Фрагмент текста:
┌──

В воспоминаниях о литературе времен гражданской войны О. Корж пишет: «В руки попала до сих пор незамеченная небольшая книжечка, на которой я не без интереса остановился и, приложив определенные усилия, расшифровал ее мудрое название:

Михайль
Семен
коп'єромертво
петлює»

Нарбут этот текст написал бы изысканно, как иероглиф на шелке, скоропись Петрицкого звучит, как первобытная клинопись, как «архаический атавизм». Петрицкий восстает против интимности и изысканности сецессии. Возле Нарбута он чувствовал себя как бесшабашный Арлекин около молитвенно-серьезного Пьеро. Увлеченный баламутством «деструкции» Семенко, Петрицкий заставляет буквы заголовка качаться и крутиться.

└──

Строки данных:
┌──

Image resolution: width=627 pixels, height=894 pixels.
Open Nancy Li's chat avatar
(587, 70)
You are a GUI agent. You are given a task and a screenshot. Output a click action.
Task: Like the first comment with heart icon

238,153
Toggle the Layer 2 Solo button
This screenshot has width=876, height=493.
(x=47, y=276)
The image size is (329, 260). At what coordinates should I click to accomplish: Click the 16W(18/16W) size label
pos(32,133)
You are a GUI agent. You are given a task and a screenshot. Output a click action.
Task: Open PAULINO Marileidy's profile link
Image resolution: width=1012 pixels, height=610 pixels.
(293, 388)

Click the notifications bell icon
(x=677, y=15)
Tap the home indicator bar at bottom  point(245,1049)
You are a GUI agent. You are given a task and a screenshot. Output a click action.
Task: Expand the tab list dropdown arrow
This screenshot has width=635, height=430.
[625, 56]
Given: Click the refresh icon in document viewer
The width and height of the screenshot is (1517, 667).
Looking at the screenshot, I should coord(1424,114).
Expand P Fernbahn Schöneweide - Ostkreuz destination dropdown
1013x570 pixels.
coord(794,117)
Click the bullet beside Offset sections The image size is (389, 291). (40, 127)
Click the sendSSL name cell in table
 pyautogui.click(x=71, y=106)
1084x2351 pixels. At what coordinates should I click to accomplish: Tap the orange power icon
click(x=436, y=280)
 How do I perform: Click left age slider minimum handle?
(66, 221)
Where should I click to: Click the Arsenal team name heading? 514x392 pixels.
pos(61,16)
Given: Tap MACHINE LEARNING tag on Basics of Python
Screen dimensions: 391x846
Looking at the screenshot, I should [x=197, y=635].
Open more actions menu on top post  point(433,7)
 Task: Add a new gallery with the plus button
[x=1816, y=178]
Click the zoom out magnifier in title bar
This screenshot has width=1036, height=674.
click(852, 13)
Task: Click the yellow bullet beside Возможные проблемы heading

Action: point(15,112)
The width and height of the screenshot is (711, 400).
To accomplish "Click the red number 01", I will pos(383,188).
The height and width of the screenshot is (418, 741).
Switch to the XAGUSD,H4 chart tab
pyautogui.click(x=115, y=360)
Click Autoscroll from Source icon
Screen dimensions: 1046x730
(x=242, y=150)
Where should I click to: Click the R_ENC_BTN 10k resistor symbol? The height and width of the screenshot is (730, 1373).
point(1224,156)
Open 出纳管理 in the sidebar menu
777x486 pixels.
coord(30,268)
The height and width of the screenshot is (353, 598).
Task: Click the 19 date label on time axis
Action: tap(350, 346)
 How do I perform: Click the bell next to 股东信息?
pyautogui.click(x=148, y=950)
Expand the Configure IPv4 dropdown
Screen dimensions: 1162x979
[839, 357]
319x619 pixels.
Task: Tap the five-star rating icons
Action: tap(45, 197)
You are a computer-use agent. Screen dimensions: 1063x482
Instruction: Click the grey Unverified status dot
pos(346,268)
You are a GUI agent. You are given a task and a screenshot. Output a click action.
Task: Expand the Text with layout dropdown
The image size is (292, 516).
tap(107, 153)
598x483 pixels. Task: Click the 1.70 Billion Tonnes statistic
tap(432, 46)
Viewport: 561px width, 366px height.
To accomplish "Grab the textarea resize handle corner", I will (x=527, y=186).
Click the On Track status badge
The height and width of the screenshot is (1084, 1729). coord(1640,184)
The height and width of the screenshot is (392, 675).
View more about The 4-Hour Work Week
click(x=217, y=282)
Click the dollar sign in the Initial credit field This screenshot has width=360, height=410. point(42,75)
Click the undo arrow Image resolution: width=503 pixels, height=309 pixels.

└──

Задания:
A: Кем, согласно отрывку о Петрицком и Нарбуте, чувствовал себя Петрицкий рядом с Нарбутом?
B: Пожалуйста, продолжите отрывок о Петрицком и Нарбуте, начав сразу после его последнего предложения.

Ответы по заданиям:
A: Бесшабашным Арлекином около молитвенно-серьезного Пьеро.

B:
Судьба свела молодого Анатоля с Григорием Нарбутом в журнале «Искусство» в 1919—1920 годах. Нарбутовские титулы и заставки звучали торжественным пеаном во славу барокко и классицизма. В сравнении с этой роскошью и артистизмом, с этой изысканностью линейного росчерка рисунок Петрицкого на обложке «Искусства» мог показаться грубоватым и элементарным. Но звучал он настолько броско и энергично, что Нарбут, этот «живописец гербов и эмблем», как он в шутку называл себя, не устоял перед футуристическим искушением. Даже его шрифты, недавняя зона торжественного покоя, превратились в ток высокого напряжения. Барочные буквы издательской марки ВУЛК (Всеукраинский литературный комитет), вписанные в рамку, округлую, как писанка, взвихренно напряглись, удлинились, переплелись одна с другой и своей взвинченностью напомнили молнию. В то время Нарбут близко сошелся с левыми — Курбасом, Семенко, Тычиной, в государственных и художественных институтах Украины работал плечо к плечу с Л. Лисицким (автором иллюстраций к украинским сказкам — Киев, 1919), Меллером, Экстер, Богомазовым. И в работах Нарбута появляется геометризм, современные нервные ритмы, урбанистические мотивы. В листах 1919—1920 годов мягкая интимность цвета уступает место натиску энергичного сочного пятна, а изысканность почерка сменяет динамическая композиция. Перед ним встал вопрос: воспевать ли мертвое величие старинных усадеб, или вслед за Тычиной сочинять «новый псалом железу». Нарбут выбирает третье: аристократичных героев любимой старины он превращает в образ рабочего. На обложке журнала «Солнце труда» рабочий с молотом и винтовкой похож на казацкого полковника и Аполлона. За его спиной — ампирный старинный дом и трубы будущего, с шелково-черными лентами дымов. Красные облачка, мохнатые на манер китайской живописи, создают затейливый рисунок, в линиях которого читается силуэт барочного фронтона киевской церкви XVIII столетия. И тут же новая эмблема социализма — пятиконечная звезда.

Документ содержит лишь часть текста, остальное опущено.